In a wide-ranging interview with NPR's Steve Inskeep, President Obama had some advice for college protesters across the country.
Over the past several months, protests have occurred at schools such as the University of Missouri, Yale and Ithaca College over issues ranging from offensive Halloween costumes, to the racial climate and the lack of minority faculty at schools, to school administrators' responses to racially insensitive vandalism and other incidents on campuses. Many of these protests have been led by students of color and draw inspiration from the Black Lives Matter movement.
Obama did not get into specifics about any particular recent protests and punted when asked whether schools like Harvard and Yale should get rid of symbols linked to slavery. But he did say that protesters on college campuses need to engage people they don't agree with, even as they protest.
"I think it's a healthy thing for young people to be engaged and to question authority and to ask why this instead of that, to ask tough questions about social justice," Obama told Inskeep. "So I don't want to discourage kids from doing that."

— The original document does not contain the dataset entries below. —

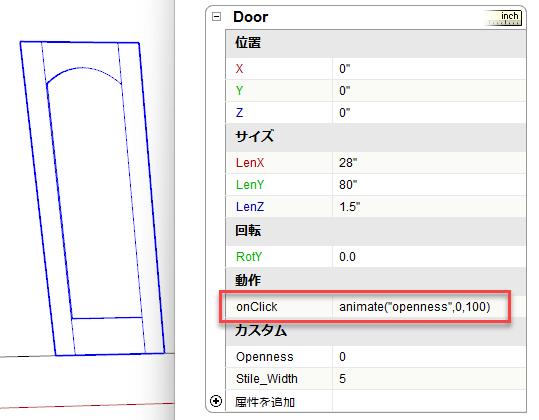Screen dimensions: 539x420
Task: Edit the Z position value
Action: point(429,113)

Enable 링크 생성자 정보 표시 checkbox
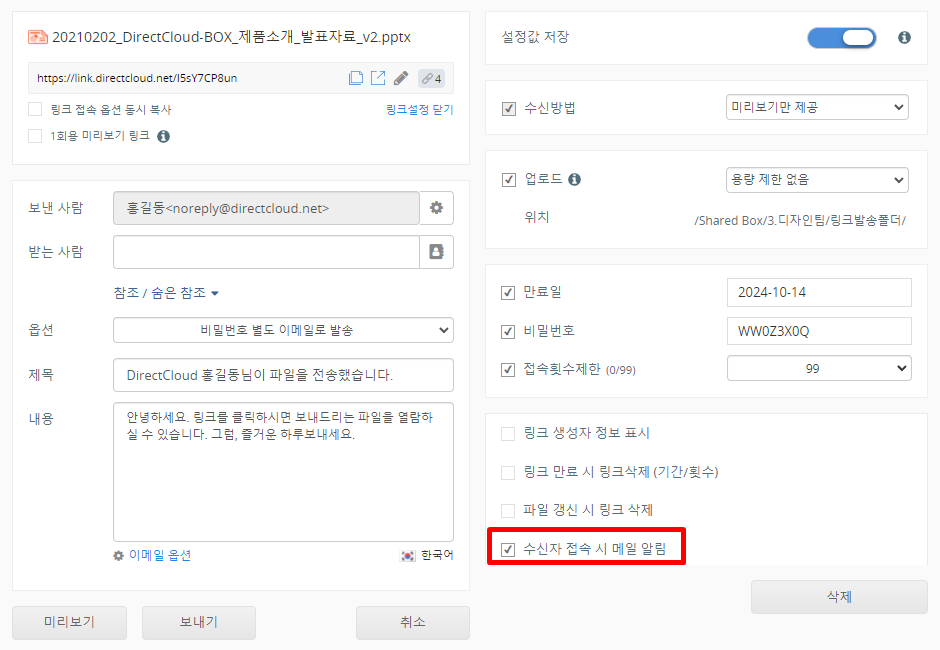point(509,434)
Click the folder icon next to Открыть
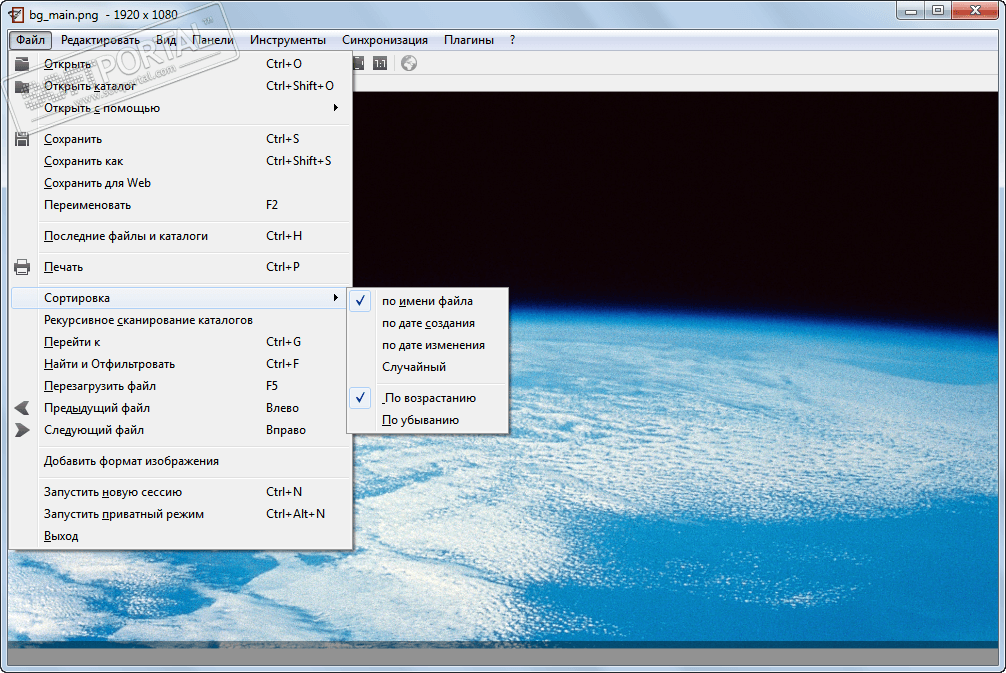 pyautogui.click(x=22, y=64)
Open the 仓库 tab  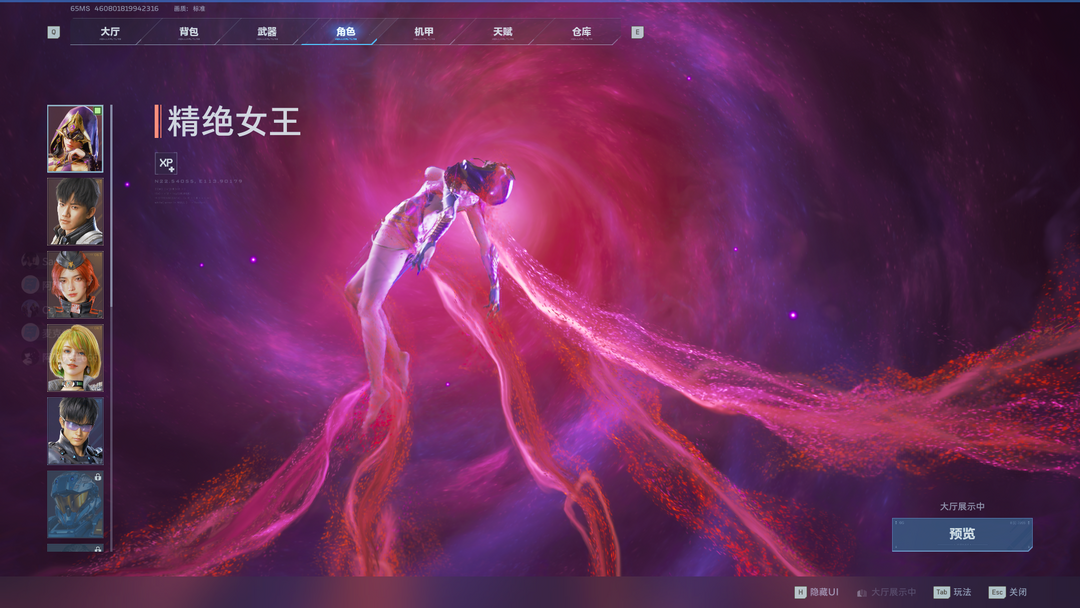[x=581, y=32]
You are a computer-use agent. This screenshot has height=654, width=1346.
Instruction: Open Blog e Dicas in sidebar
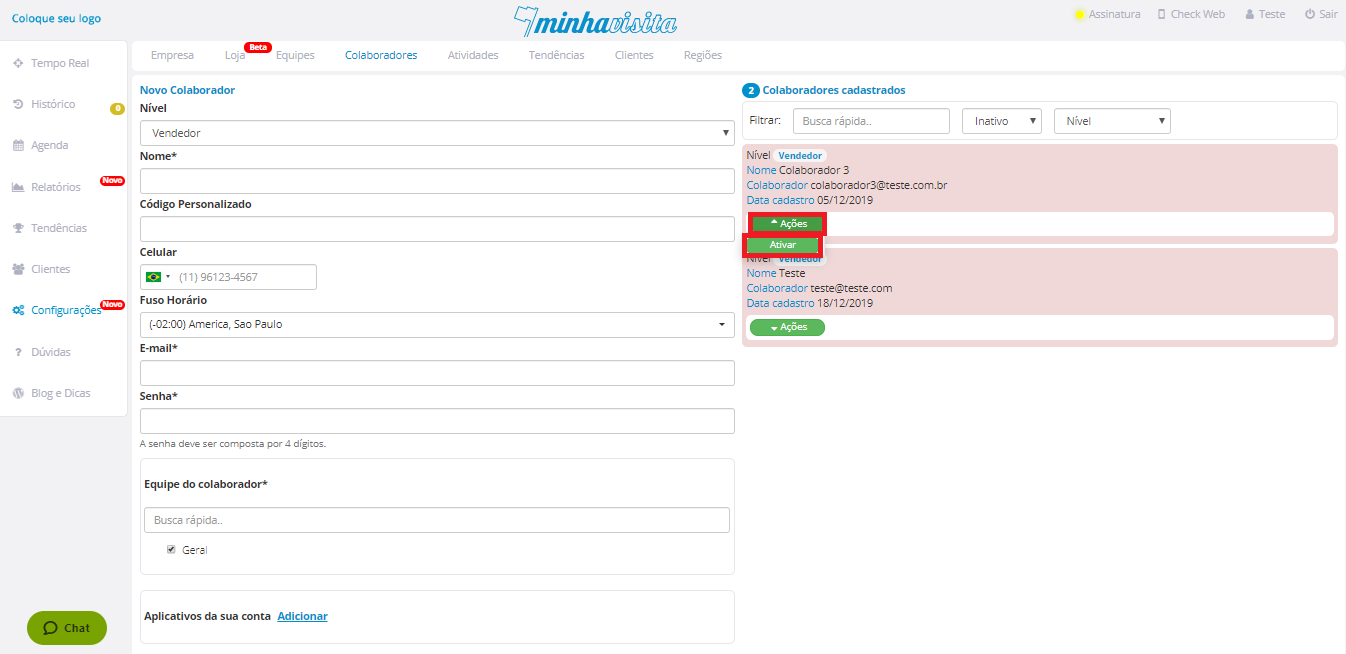point(60,393)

But, he continued, "As I've said before, I do think that there have been times on college campuses where I get concerned that the unwillingness to hear other points of view can be as unhealthy on the left as on the right."
Obama pointed out instances where students protest "somebody like the director of the IMF or Condi Rice speaking on campus because they don't like what they stand for."
"Well, feel free to disagree with somebody," Obama said, "but don't try to just shut them up."
"My concern is not whether there is campus activism," Obama told Inskeep. "I think that's a good thing. But let kids ask questions and let universities respond. What I don't want is a situation in which particular points of view that are presented respectfully and reasonably are shut down, and we have seen that sometimes happen."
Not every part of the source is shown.